История первая: в «Маятнике Фуко» юный Казобон любит бразильянку по имени Ампаро. Представьте, Джозуэ Муска увидел в имени девушки связь с физиком Андре-Мари Ампером, исследовавшим магнитные взаимодействия между электрическими полями. Слишком сложно. Я не знаю, почему назвал возлюбленную Казобона именно так. Позднее я понял, что имя-то совсем не бразильское, и дописал (см. гл. 23): «Никогда я не мог понять, откуда у этой потомицы голландцев, причаливших в Ресифи и перемешавших свою кровь с индейцами и с суданскими неграми, с ее ямайским лицом, с ее парижской культурой, взялось испанское имя». Другими словами, я выбрал имя «Ампаро», как если бы оно пришло ко мне откуда-то извне.
Через несколько месяцев после того, как книга увидела свет, один из моих друзей спросил:
«А почему именно "Ампаро"? Разве это не название горы? Или имя девушки, смотрящей на гору?» И затем пояснил: «Есть такая песня, "Гуантанамера", и где-то в ней, кажется, присутствует "Ампаро"». О господи! Ну конечно, я прекрасно знал эту песню, хоть не помнил из нее ни единого слова! В середине 1950-х ее пела прекрасная латиноамериканка, в которую я тогда был влюблен. Она не была ни бразильянкой, ни марксисткой, ни негритянкой, ни истеричкой, как Ампаро из моего романа, однако совершенно ясно, что, сочиняя очаровательную латиноамериканку, я подсознательно разбередил в душе образ, хранившийся там со времен юности, когда мне было столько же лет, сколько Казобону.
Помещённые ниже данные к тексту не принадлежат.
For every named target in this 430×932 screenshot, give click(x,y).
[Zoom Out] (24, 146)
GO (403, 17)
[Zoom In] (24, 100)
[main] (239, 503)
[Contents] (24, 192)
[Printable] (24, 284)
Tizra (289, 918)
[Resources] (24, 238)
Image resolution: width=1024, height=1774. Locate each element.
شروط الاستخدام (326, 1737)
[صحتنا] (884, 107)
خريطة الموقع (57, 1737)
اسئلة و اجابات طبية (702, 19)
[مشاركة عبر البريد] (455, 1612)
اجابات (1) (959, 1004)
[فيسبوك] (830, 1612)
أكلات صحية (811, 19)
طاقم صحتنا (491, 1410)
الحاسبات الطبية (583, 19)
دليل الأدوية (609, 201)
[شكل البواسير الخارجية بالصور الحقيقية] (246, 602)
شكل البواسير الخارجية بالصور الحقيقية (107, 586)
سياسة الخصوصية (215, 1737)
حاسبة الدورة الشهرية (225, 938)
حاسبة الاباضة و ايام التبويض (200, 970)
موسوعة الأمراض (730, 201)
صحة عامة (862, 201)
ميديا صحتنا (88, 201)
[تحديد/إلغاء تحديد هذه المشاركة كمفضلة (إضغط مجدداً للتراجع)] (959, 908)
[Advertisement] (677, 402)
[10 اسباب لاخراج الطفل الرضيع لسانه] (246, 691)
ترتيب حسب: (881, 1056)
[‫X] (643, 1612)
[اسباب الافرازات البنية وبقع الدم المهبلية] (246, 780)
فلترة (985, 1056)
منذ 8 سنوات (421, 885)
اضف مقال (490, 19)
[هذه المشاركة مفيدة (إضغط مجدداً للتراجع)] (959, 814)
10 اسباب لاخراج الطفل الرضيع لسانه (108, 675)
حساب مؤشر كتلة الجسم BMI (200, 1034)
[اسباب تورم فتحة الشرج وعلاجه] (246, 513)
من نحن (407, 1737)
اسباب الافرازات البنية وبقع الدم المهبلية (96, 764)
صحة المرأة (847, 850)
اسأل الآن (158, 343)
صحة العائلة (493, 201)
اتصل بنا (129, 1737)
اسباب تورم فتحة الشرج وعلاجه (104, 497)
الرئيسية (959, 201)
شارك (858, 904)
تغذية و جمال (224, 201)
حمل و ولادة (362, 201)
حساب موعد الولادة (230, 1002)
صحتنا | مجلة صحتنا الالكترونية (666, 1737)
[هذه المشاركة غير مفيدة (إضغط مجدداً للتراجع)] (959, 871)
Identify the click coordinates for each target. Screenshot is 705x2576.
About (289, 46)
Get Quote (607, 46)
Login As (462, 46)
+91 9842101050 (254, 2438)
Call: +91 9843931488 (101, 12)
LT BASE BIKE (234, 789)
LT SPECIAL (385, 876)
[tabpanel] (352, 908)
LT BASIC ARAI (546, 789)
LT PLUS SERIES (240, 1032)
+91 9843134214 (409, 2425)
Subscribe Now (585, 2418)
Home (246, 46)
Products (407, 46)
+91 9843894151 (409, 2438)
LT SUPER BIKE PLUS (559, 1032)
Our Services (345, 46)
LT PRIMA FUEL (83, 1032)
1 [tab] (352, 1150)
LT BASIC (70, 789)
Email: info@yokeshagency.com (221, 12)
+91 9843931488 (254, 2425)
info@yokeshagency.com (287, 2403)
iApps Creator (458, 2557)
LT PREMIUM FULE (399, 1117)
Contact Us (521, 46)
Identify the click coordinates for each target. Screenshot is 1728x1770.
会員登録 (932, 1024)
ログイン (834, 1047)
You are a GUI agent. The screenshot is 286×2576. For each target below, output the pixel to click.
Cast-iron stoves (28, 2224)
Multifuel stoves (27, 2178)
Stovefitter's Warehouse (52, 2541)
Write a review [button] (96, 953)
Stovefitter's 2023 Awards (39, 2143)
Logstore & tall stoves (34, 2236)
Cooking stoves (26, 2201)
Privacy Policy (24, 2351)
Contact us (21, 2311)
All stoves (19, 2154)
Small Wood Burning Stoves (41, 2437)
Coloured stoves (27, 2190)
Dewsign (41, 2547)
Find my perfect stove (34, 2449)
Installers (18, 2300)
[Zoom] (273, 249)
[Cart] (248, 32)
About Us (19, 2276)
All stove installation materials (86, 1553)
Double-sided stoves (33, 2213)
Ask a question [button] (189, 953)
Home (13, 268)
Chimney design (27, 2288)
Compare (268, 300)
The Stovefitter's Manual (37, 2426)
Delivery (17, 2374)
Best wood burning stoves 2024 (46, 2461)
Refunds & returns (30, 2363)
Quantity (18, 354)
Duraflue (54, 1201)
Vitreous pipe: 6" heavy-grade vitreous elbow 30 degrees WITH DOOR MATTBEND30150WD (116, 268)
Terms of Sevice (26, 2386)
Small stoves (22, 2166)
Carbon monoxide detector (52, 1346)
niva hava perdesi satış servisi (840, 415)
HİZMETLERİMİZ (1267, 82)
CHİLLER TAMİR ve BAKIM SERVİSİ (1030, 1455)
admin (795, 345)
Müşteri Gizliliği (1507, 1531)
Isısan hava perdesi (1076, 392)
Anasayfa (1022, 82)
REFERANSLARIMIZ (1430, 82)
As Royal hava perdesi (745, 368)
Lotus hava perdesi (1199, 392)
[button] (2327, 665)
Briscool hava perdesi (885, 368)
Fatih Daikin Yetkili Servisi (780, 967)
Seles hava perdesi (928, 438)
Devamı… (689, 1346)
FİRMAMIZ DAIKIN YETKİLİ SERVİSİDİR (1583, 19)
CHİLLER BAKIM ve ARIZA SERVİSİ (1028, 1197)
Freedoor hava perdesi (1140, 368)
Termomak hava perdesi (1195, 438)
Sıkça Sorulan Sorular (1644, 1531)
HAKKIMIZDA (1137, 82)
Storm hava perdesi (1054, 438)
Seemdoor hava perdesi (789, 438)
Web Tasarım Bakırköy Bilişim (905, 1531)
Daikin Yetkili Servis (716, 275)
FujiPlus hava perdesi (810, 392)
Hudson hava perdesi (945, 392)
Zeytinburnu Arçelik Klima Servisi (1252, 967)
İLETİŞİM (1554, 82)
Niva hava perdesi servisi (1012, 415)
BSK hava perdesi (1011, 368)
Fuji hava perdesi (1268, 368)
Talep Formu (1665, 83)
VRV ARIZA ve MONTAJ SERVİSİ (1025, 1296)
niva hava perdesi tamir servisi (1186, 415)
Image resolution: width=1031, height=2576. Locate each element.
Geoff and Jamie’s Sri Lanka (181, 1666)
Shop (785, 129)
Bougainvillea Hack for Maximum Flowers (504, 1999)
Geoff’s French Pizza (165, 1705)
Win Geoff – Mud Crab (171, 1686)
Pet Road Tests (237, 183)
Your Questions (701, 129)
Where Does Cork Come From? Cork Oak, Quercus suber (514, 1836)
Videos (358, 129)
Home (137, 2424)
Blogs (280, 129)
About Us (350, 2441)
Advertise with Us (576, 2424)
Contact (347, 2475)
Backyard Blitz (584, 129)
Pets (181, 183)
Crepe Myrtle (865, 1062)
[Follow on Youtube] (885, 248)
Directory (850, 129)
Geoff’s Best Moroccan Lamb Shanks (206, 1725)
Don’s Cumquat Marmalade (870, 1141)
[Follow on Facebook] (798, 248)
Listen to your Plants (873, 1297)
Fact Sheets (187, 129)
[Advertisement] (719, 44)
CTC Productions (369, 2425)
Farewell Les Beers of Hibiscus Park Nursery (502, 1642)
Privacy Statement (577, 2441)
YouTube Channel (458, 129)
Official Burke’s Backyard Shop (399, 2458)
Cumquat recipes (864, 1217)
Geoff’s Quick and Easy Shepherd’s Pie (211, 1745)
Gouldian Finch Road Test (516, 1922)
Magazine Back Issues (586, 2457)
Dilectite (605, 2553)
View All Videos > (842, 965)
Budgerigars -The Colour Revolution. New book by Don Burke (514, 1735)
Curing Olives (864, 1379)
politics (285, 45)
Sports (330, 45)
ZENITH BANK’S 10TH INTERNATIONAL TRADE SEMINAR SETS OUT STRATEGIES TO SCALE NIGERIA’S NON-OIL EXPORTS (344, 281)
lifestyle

Я вспомнил песню, и каким-то таинственным образом имя «Ампаро», совершенно мною позабытое, перекочевало из моего подсознания на бумагу. Эта история абсолютно иррелевантна с точки зрения интерпретации моего романа. В том, что касается текста, Ампаро есть Ампаро есть Ампаро есть Ампаро.
История вторая. Те из вас, кто читал «Имя розы», вероятно, помнят, что это история таинственного манускрипта, который оказывается утерянной рукописью второй книги «Поэтики» Аристотеля, что листы книги пропитаны ядом и что описана она (в главе «Седьмого дня НОЧЬ») приблизительно так: «Он прочел вслух до конца первого листа книги, потом умолк, как бы утратив интерес, и быстро просмотрел следующие несколько листов. Но оказалось, что листать эту книгу не так-то просто. Вдоль верхнего поля и вдоль обреза ее листы слиплись, склеились. Так бывает, когда книга отсыревает из-за дурного хранения. Ее бывает невозможно открыть. Пергаменты перестают отделяться один от другого, превращаясь в плотную клейкую массу».
Ознакомительная версия.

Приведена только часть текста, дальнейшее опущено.